Public health messages related to infant sleep are concerned with safety awareness and the prevention of infant death, and with the promotion of breastfeeding.Note 24 These messages may seem to be in conflict as it is thought that bed sharing can encourage longer duration of breastfeeding but may increase the risk of infant injury or death.Note 2Note 3 While some research has found a positive association between breastfeeding and bed sharing,Note 3Note 4Note 5Note 16Note 25Note 26Note 27 other studies in specific at-risk populations have not.Note 28Note 29 In this study, mothers of frequent bed sharers were more likely than those of occasional bed sharers to cite breastfeeding as the reason and to have breastfed exclusively.

Strengths and limitations

A strength of this analysis is the large, population-based sample.

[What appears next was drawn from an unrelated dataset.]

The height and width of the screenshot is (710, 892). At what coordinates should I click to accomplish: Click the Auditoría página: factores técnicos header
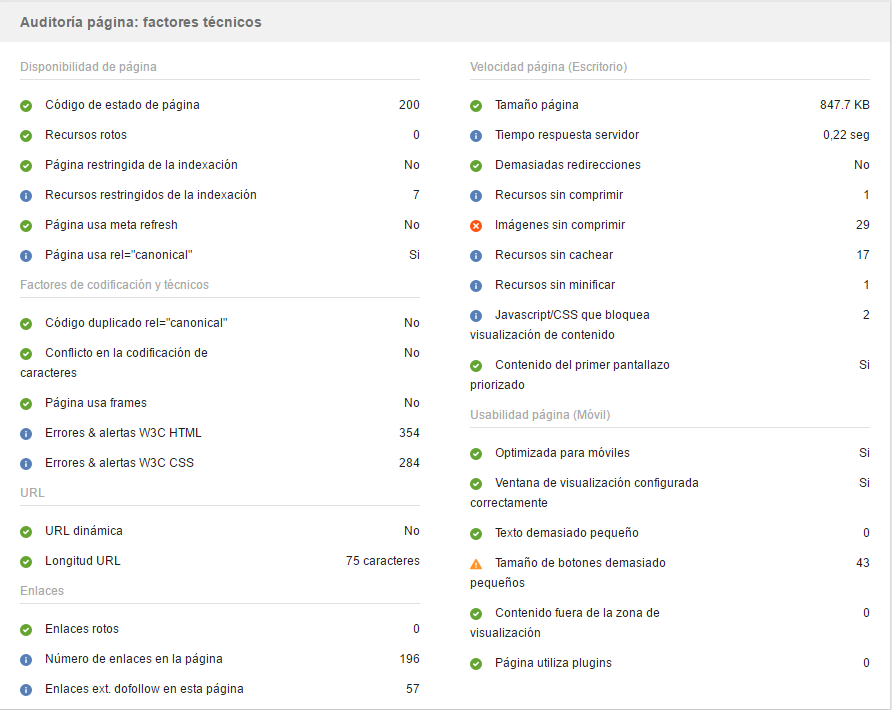point(141,21)
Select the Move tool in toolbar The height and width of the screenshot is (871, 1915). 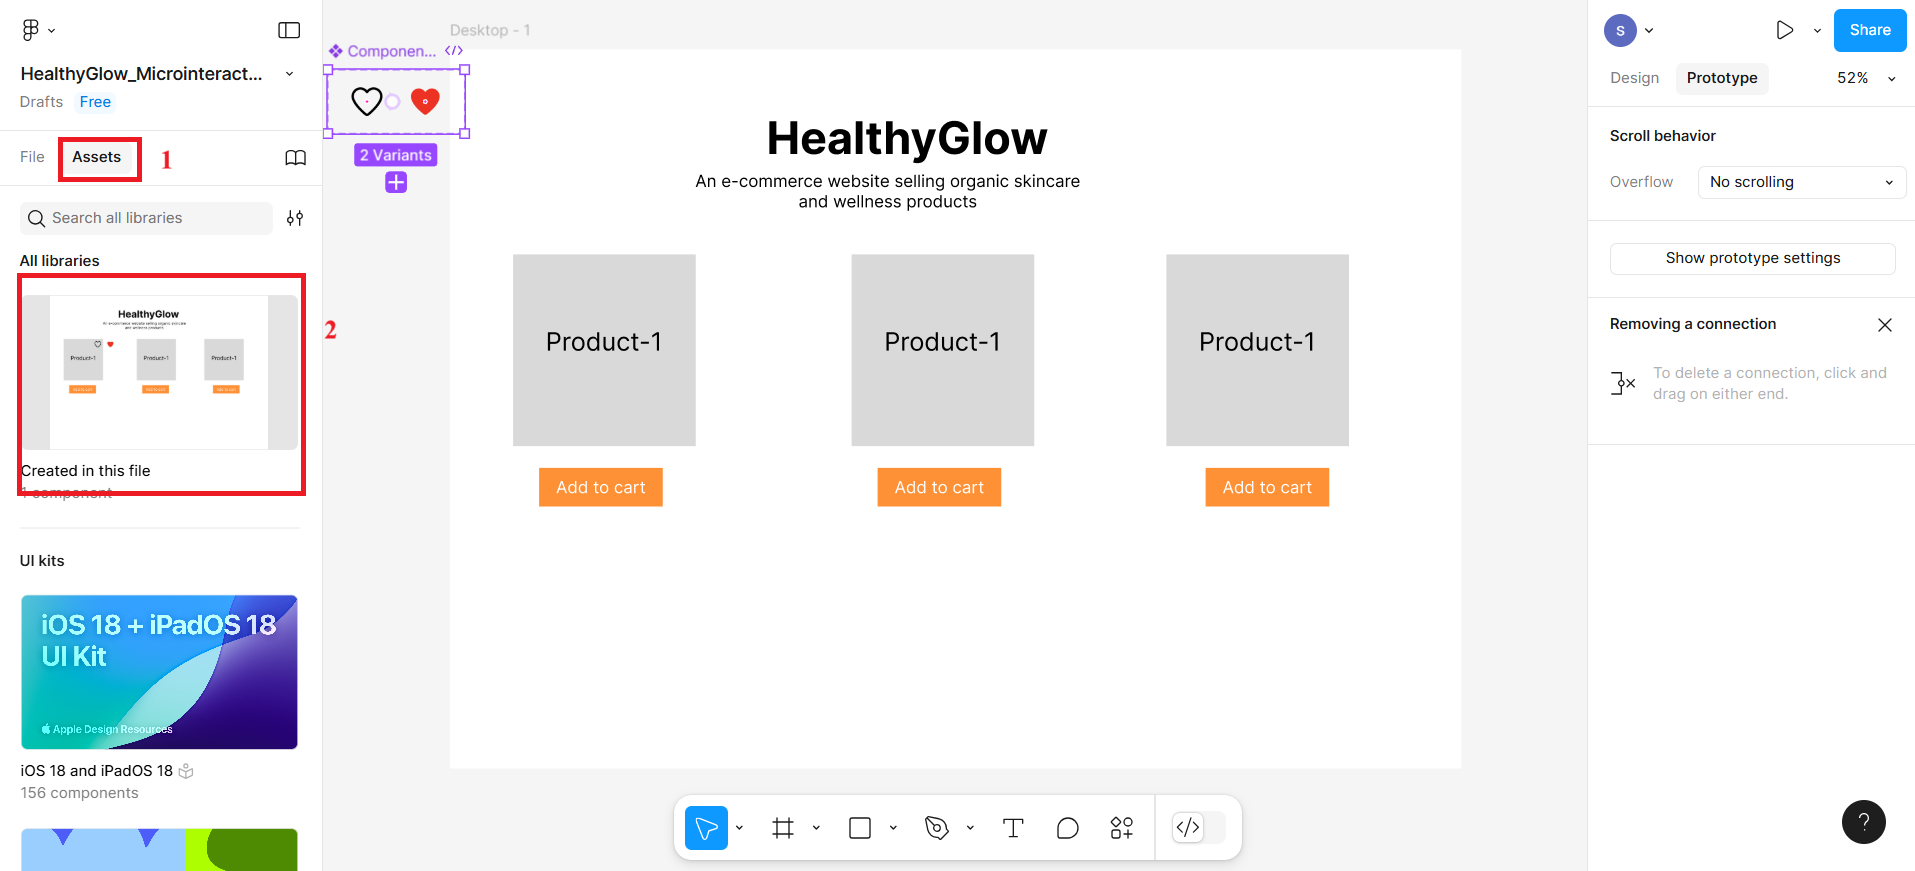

However, several limitations must be acknowledged. The bed sharing questions were limited to women who had given birth in the past five years; men and adoptive and foster parents were not included. It is not known with whom the infant bed shares. Evidence suggests that bed sharing with anyone who is not the infant’s parent, including non-parental caregivers and other children, increases the risks associated with this practice.Note 29 Recall bias may be an issue, as women who had children up to five years ago were asked to recall details about bed sharing when their child was younger than 1 year of age. The extent to which social desirability may affect responses to questions about bed sharing and breastfeeding is unknown. Respondents with bed sharing infants were asked to specify one main reason with no way to indicate whether the reason changed during the child’s infancy. Breastfeeding was a response option, but bottle feeding was not. Mothers with infants who never bed shared were not asked to provide a reason for their decision. Some factors in combination with bed sharing that pose an increased risk of SIDS could not be assessed in this study, including bed sharing with a preterm or low birth weight infant or an infant younger than 4 months; being a smoker; being impaired; bed sharing with someone who is not the infant’s parent; and bed sharing on soft surfaces such as waterbeds, sofas or armchairs or with soft accessories such as pillows or blankets.Note 29 Several sociodemographic characteristics of the mother, such as income, education, dwelling ownership, main source of income, province or territory of residence and marital status, reflect their circumstances at the time of the interview, which could be up to five years after the birth of their last child and may have changed during that time.

Conclusion

The results of this study provide baseline data on bed sharing and will help to inform policies and programs related to safe sleep practices. Future research could look at changes in the prevalence of bed sharing over time, examine types of bed sharing surfaces, assess overcrowding as a possible reason for bed sharing, and further investigate reasons for not bed sharing among the group who never did so.